Adiós a Morales Bonilla

Decir adiós es doloroso. A nadie le gusta escribir artículos de despedida. A mí tampoco, sin embargo cuando muere un amigo, un poeta como Juan Antonio Morales Bonilla, uno de los escasísimos poetas nacidos en la propia capital manchega, es necesario dejar a un lado la tristeza y recordarlo de otro modo. Hace tiempo que no escuchaba su verso, nuestra relación se había distanciado, mejor, la enfermedad la alejó, más sabía por amigos, poetas como Santiago Romero de Ávila, que aún se desplazaba mecánicamente por las calles que yo tanto añoro desde la distancia.

“Tiempo de hacer, tiempo de morir”, publicado en 1971 con prólogo de Eladio, fue su primer libro. En el  mismo título, tomado como se evidencia, de una idea del ascético Quevedo de “Providencia de Dios”, ya apunta Juan Ignacio cómo para el hombre su cuna comienza a ser su sepultura. Sin embargo cómo duele dejar este lado, estas calles, estas esquinas, estos lugares por donde tantas veces con desesperada monotonía, pasa o, levemente, se detiene nuestra vida.

Morales Bonilla fue hombre y poeta solitario y religioso. Su verso siempre estuvo al servicio de sus hondos ríos, esos que circulan por el interior, abundosos de caudal, pero que pocos ven. Fue poeta y como profeta vio llegar la mañana. No en balde tiene un libro, publicado en 1975 por la Caja Rural provincial de Ciudad Real y con prólogo de Carlos Murciano, titulado “Vi llegar la mañana” que, a pesar de su tenacidad en el uso del soneto, en esta obra “cambia el endecasílabo por lo metros más breves y se echa a andar con garbo, con donaire por los caminos del romance y la canción, al hilo de los pocos y eternos motivos: Jesús, María, José…” y es que, como se puede observar en casi todos sus libros, el poeta reza con su pluma, porque tampoco fue ajeno a aquello que decía Dámaso Alonso de que toda verdadera poesía es siempre religiosa en el sentido más amplio de la expresión, pero no por ello  menos verdadero.

Fue Juan Ignacio un poeta tardío, cuando ya había cruzado el umbral de los cuarenta, pero ahí está su obra, sus libros, su pensamiento y su verdad para que, a pesar, o quizás por ello mismo, por aquel verso final de un soneto que decía: “Acepto ser mi ser y que me muera”, esto poeta amigo, como antes tantos y, como después otros muchos, no muera del todo.
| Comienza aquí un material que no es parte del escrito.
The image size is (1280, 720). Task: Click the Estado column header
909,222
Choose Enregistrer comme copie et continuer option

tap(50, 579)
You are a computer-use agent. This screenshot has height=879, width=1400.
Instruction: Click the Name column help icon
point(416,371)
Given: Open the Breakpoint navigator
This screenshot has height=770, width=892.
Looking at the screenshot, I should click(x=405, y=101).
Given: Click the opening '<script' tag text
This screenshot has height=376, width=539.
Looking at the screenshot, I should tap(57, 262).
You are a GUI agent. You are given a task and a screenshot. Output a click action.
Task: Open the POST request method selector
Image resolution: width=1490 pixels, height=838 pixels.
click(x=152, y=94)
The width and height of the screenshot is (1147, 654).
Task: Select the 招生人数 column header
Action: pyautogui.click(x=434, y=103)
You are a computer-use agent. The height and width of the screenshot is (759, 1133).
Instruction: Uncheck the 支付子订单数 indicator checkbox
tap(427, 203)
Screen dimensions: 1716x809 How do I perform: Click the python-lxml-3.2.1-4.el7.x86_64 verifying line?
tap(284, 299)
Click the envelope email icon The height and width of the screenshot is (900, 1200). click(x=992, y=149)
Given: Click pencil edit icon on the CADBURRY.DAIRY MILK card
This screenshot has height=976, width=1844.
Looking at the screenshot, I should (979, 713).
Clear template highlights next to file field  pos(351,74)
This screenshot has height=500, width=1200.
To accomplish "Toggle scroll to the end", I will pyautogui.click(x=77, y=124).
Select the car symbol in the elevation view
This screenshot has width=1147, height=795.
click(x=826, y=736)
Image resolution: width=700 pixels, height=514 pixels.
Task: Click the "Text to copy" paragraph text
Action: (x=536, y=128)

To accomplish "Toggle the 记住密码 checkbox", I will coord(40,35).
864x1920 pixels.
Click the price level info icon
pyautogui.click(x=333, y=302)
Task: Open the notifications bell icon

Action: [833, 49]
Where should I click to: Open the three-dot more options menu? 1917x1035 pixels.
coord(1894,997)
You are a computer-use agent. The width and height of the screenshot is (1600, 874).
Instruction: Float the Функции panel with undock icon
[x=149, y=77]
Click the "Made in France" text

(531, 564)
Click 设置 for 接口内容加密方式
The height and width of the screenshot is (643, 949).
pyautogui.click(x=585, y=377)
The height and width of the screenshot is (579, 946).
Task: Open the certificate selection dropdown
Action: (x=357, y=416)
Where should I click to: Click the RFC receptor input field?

Porque la vida terrenal, para el poeta, se acaba, pero no termina, se transforma -como dice nuestra liturgia de difuntos-. Y por ende queda la obra, sus libros, sus versos, que son lo mejor de él. Leerlos es el mejor homenaje que podemos hacer a Juan Ignacio Morales Bonilla y a quienes se fueron antes que él. Lo demás es oportunidad de lucimiento vanidoso para los demás.

Desde hoy mismo, volveré a tu verso, Juan Ignacio, para que aquellas conversaciones nuestras: epistolares o verbales cuando iba yo por Ciudad Real, no se terminen, sigan aunque de otro modo, más silencioso pero también más profundo.